## AIM OF THE TASK
Please, starting at the line that contains "Like the Hunan comment with the heart icon", reproduce every line exactly until the records run out, skipping all pictures.

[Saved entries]
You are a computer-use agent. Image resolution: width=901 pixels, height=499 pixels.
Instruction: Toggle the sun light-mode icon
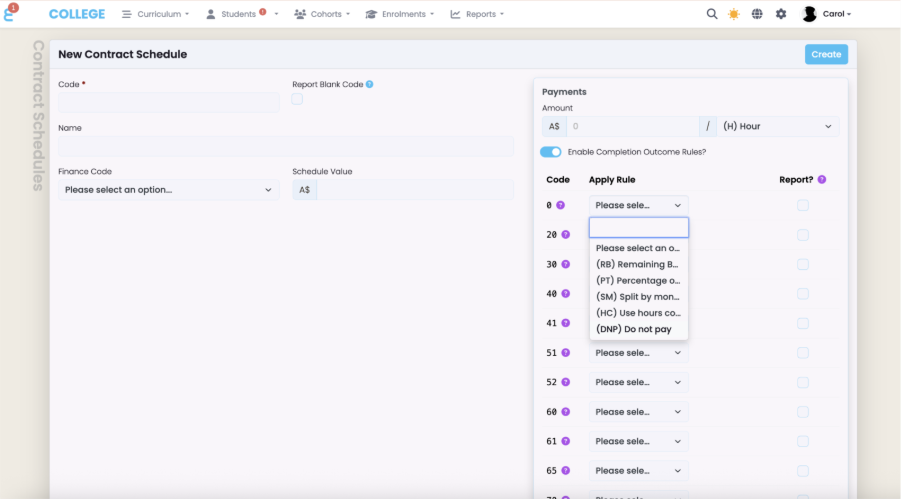click(x=734, y=14)
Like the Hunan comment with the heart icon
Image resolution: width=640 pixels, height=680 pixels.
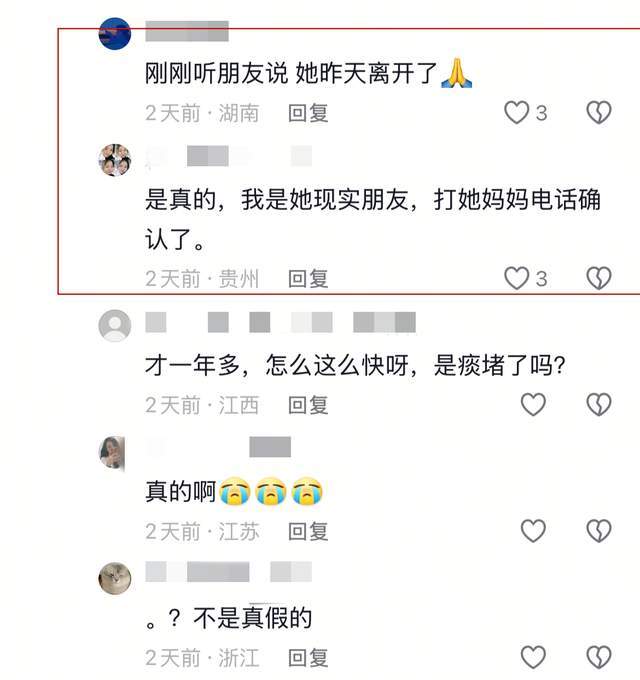point(516,112)
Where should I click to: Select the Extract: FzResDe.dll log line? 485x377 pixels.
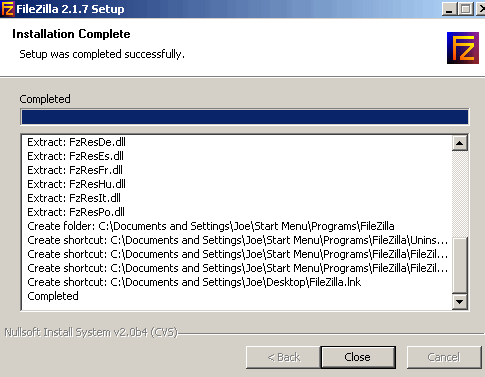pos(76,142)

## TASK SOLUTION
Like the Hunan comment with the heart icon
Image resolution: width=640 pixels, height=680 pixels.
point(516,112)
Where should I click to: Select the Extract: FzResDe.dll log line? 485x377 pixels.
pos(76,142)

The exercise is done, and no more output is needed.